TASK ITEM: In the listing that follows, give every line again exactly and omit the pictures.

[Opening DATA FOR THE TASK section]

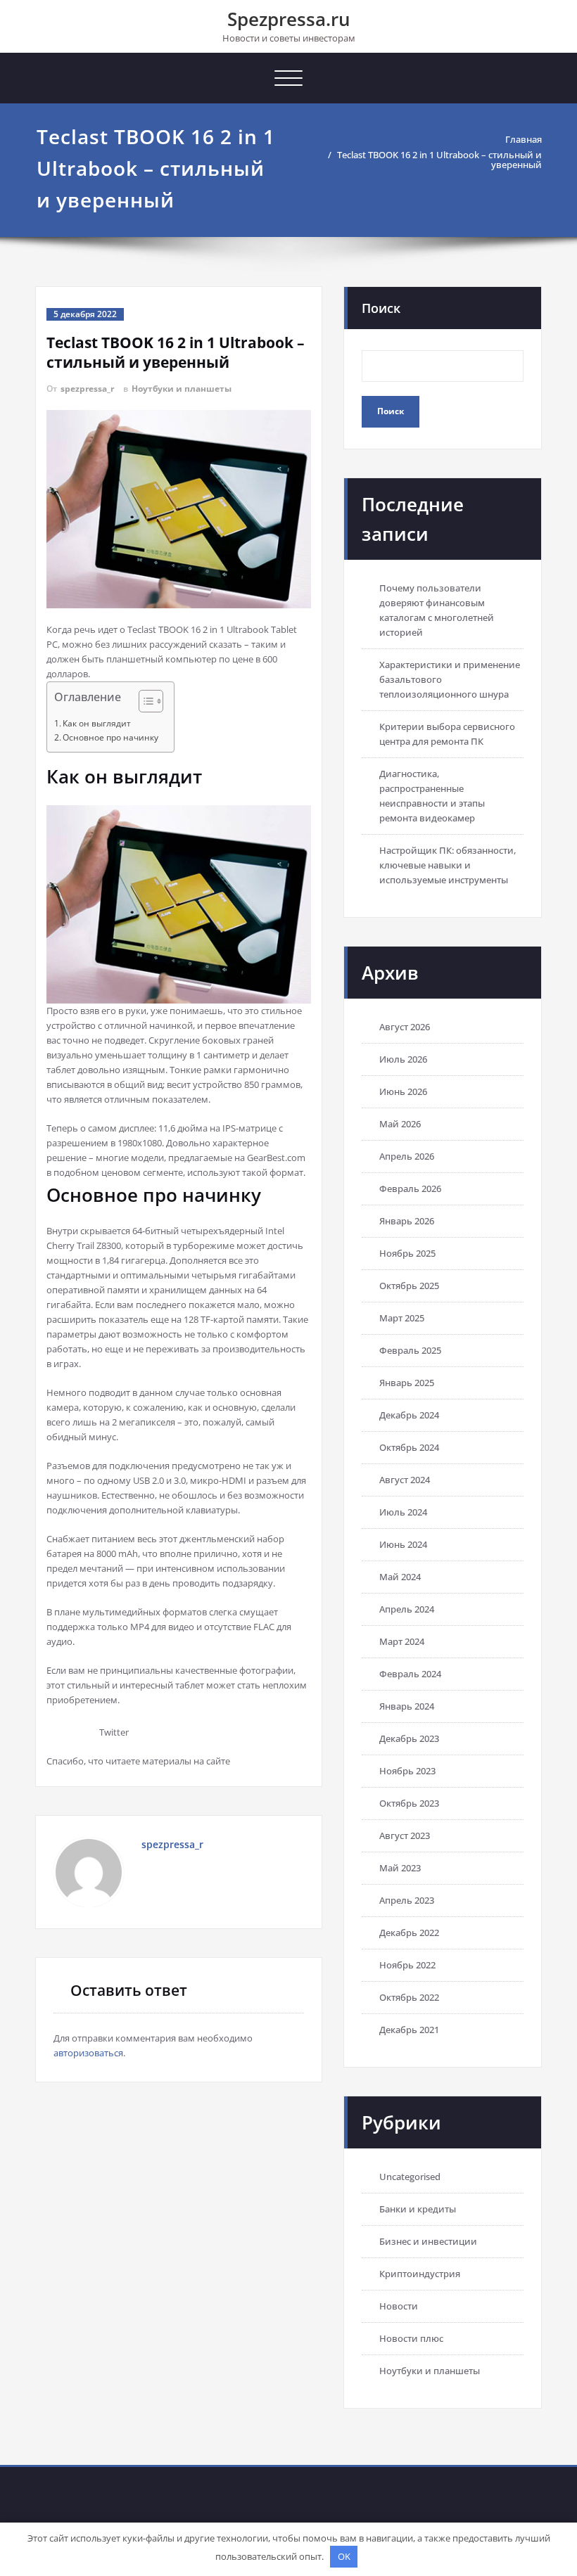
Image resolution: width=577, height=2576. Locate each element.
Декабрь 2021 (409, 2029)
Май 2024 (400, 1576)
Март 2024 (401, 1641)
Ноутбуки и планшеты (182, 389)
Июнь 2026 (403, 1091)
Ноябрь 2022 (407, 1965)
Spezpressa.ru (288, 19)
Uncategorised (409, 2176)
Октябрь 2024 (409, 1447)
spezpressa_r (87, 389)
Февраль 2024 (410, 1673)
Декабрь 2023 (409, 1738)
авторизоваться (88, 2052)
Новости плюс (411, 2338)
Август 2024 (404, 1479)
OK (344, 2556)
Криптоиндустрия (419, 2273)
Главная (523, 139)
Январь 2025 (406, 1382)
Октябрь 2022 (409, 1997)
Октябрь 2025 (409, 1285)
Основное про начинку (110, 737)
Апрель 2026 (406, 1156)
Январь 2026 (406, 1221)
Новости (398, 2306)
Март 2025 (401, 1318)
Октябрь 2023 (409, 1803)
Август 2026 (404, 1026)
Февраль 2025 (410, 1350)
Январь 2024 (406, 1706)
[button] (144, 703)
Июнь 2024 (403, 1544)
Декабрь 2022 (409, 1932)
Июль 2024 (403, 1512)
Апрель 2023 (406, 1900)
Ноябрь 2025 (407, 1253)
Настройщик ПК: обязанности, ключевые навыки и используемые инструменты (447, 865)
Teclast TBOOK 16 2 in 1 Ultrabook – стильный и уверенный (439, 159)
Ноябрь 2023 (407, 1770)
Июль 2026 (403, 1059)
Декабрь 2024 (409, 1415)
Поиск (381, 308)
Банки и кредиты (417, 2209)
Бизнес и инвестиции (428, 2241)
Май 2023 (400, 1867)
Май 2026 (400, 1123)
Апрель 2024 (406, 1609)
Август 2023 (404, 1835)
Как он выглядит (97, 723)
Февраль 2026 (410, 1188)
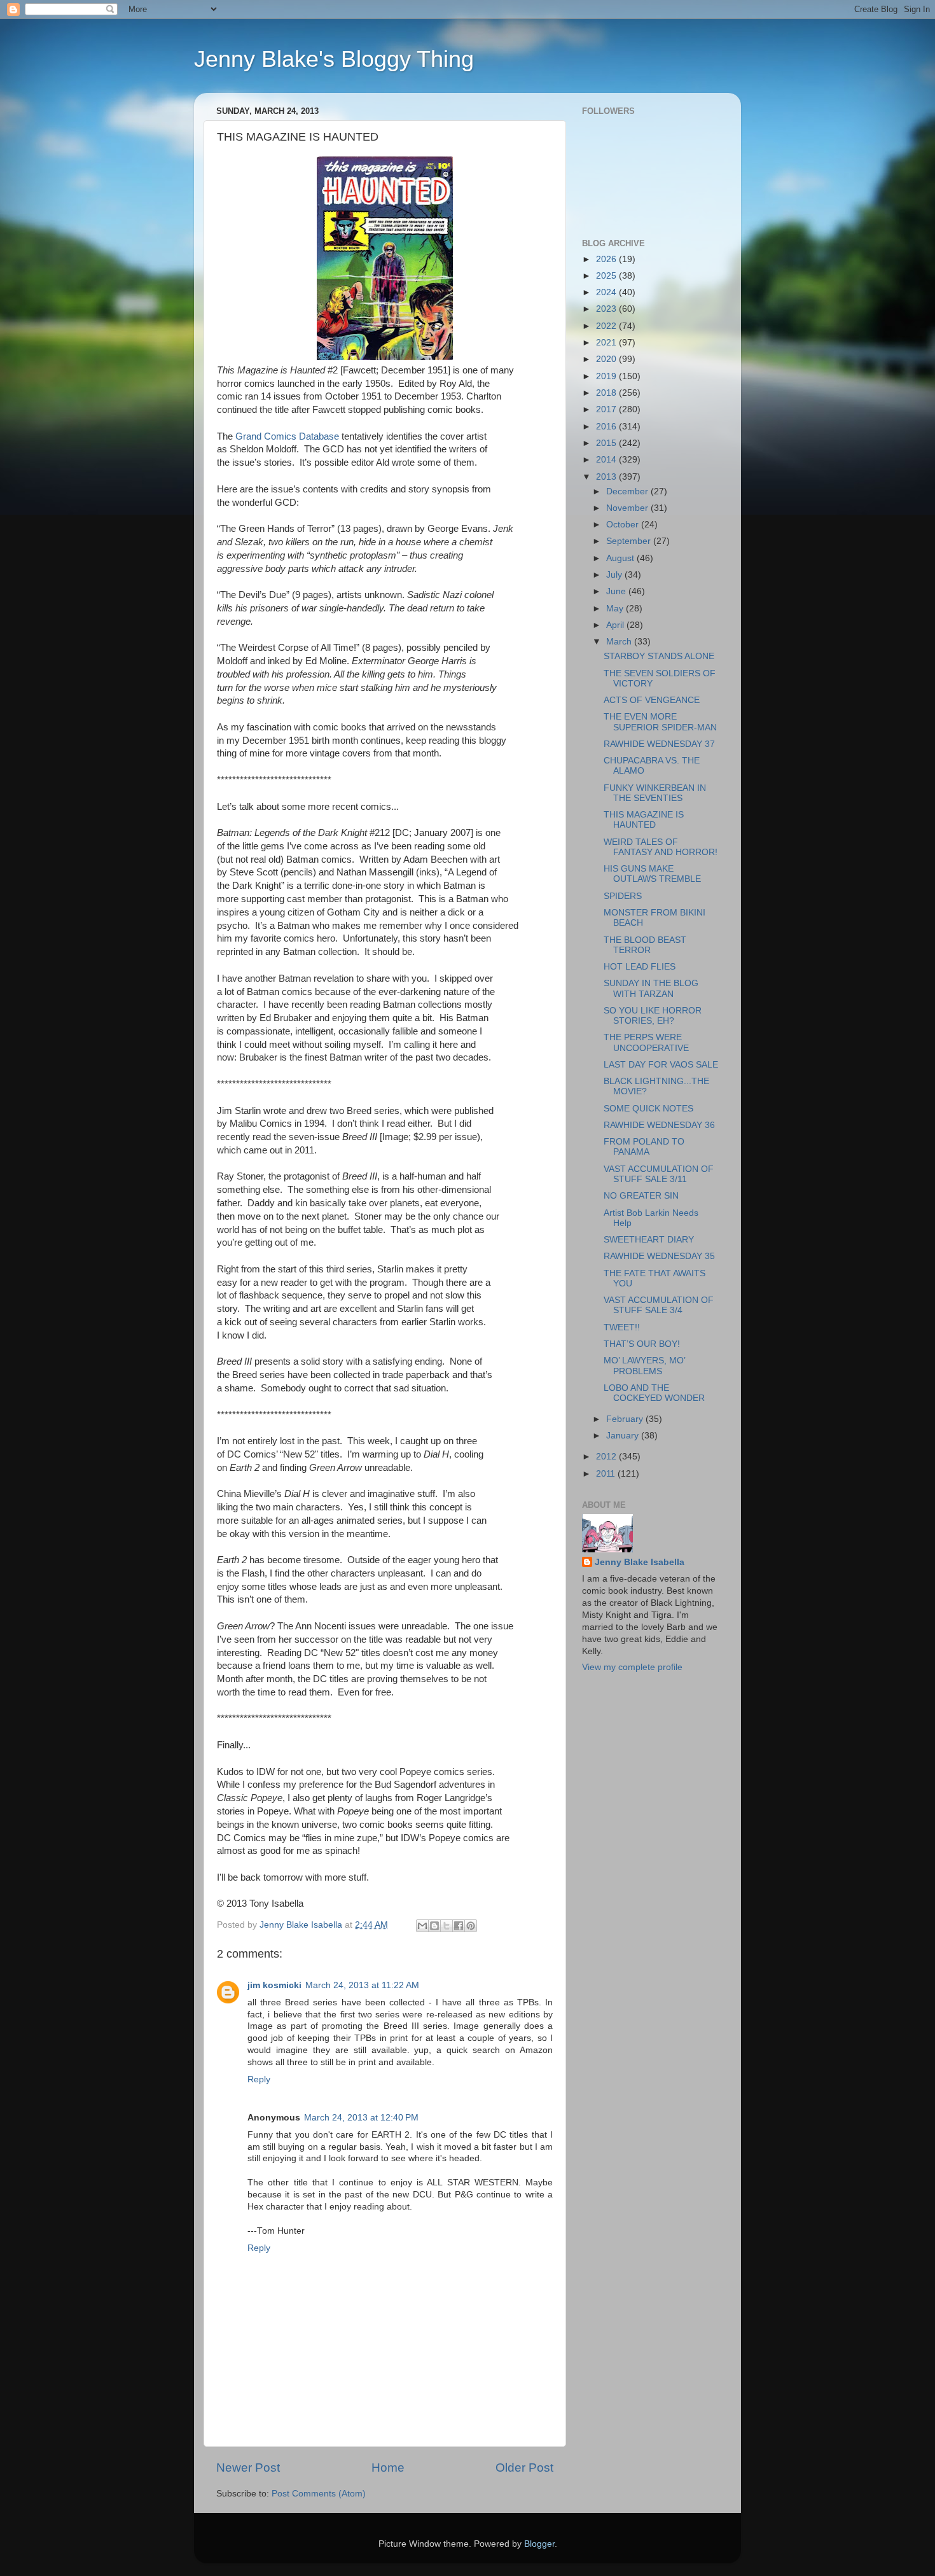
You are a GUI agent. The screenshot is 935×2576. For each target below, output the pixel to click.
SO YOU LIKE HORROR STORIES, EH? (653, 1016)
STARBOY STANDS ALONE (659, 656)
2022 (607, 326)
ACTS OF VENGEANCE (652, 700)
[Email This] (422, 1925)
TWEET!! (622, 1327)
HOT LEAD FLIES (639, 966)
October (623, 524)
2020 (607, 359)
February (626, 1419)
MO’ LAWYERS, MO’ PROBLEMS (644, 1365)
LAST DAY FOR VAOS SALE (661, 1064)
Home (388, 2467)
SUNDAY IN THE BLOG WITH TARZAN (651, 988)
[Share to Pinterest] (470, 1925)
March (620, 641)
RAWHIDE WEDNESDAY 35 (659, 1256)
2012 (607, 1456)
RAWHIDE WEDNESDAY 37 (659, 744)
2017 (607, 409)
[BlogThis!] (434, 1925)
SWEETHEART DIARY (649, 1239)
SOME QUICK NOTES (648, 1108)
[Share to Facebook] (458, 1925)
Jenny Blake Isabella (639, 1562)
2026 (607, 259)
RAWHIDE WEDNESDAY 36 (659, 1125)
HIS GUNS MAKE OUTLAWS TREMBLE (652, 874)
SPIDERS (623, 896)
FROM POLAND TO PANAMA (644, 1147)
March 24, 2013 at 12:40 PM (361, 2117)
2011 (607, 1474)
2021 (607, 342)
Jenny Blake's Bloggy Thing (334, 59)
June (617, 591)
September (629, 541)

[Closing DATA FOR THE TASK section]

ANSWER FOR THE TASK:
Image resolution: width=577, height=2576. Locate each element.
Декабрь 2021 (409, 2029)
Май 2024 (400, 1576)
Март 2024 (401, 1641)
Ноутбуки и планшеты (182, 389)
Июнь 2026 (403, 1091)
Ноябрь 2022 (407, 1965)
Spezpressa.ru (288, 19)
Uncategorised (409, 2176)
Октябрь 2024 (409, 1447)
spezpressa_r (87, 389)
Февраль 2024 (410, 1673)
Декабрь 2023 (409, 1738)
авторизоваться (88, 2052)
Новости плюс (411, 2338)
Август 2024 (404, 1479)
OK (344, 2556)
Криптоиндустрия (419, 2273)
Главная (523, 139)
Январь 2025 (406, 1382)
Октябрь 2022 (409, 1997)
Октябрь 2025 (409, 1285)
Основное про начинку (110, 737)
Апрель 2026 (406, 1156)
Январь 2026 (406, 1221)
Новости (398, 2306)
Март 2025 (401, 1318)
Октябрь 2023 (409, 1803)
Август 2026 (404, 1026)
Февраль 2025 (410, 1350)
Январь 2024 (406, 1706)
[button] (144, 703)
Июнь 2024 (403, 1544)
Декабрь 2022 (409, 1932)
Июль 2024 (403, 1512)
Апрель 2023 (406, 1900)
Ноябрь 2025 (407, 1253)
Настройщик ПК: обязанности, ключевые навыки и используемые инструменты (447, 865)
Teclast TBOOK 16 2 in 1 Ultrabook – стильный и уверенный (439, 159)
Ноябрь 2023 (407, 1770)
Июль 2026 (403, 1059)
Декабрь 2024 (409, 1415)
Поиск (381, 308)
Банки и кредиты (417, 2209)
Бизнес и инвестиции (428, 2241)
Май 2023 (400, 1867)
Май 2026 (400, 1123)
Апрель 2024 (406, 1609)
Август 2023 (404, 1835)
Как он выглядит (97, 723)
Февраль 2026 (410, 1188)
You are a GUI agent. The screenshot is 935×2576. For each target below, output the pixel to click.
SO YOU LIKE HORROR STORIES, EH? (653, 1016)
STARBOY STANDS ALONE (659, 656)
2022 (607, 326)
ACTS OF VENGEANCE (652, 700)
[Email This] (422, 1925)
TWEET!! (622, 1327)
HOT LEAD FLIES (639, 966)
October (623, 524)
2020 (607, 359)
February (626, 1419)
MO’ LAWYERS, MO’ PROBLEMS (644, 1365)
LAST DAY FOR VAOS SALE (661, 1064)
Home (388, 2467)
SUNDAY IN THE BLOG WITH TARZAN (651, 988)
[Share to Pinterest] (470, 1925)
March (620, 641)
RAWHIDE WEDNESDAY 35 (659, 1256)
2012 (607, 1456)
RAWHIDE WEDNESDAY 37 (659, 744)
2017 (607, 409)
[BlogThis!] (434, 1925)
SWEETHEART DIARY (649, 1239)
SOME QUICK NOTES (648, 1108)
[Share to Facebook] (458, 1925)
Jenny Blake Isabella (639, 1562)
2026 (607, 259)
RAWHIDE WEDNESDAY 36 (659, 1125)
HIS GUNS MAKE OUTLAWS TREMBLE (652, 874)
SPIDERS (623, 896)
FROM POLAND TO PANAMA (644, 1147)
March 24, 2013 at 12:40 PM (361, 2117)
2011 (607, 1474)
2021 (607, 342)
Jenny Blake's Bloggy Thing (334, 59)
June (617, 591)
September (629, 541)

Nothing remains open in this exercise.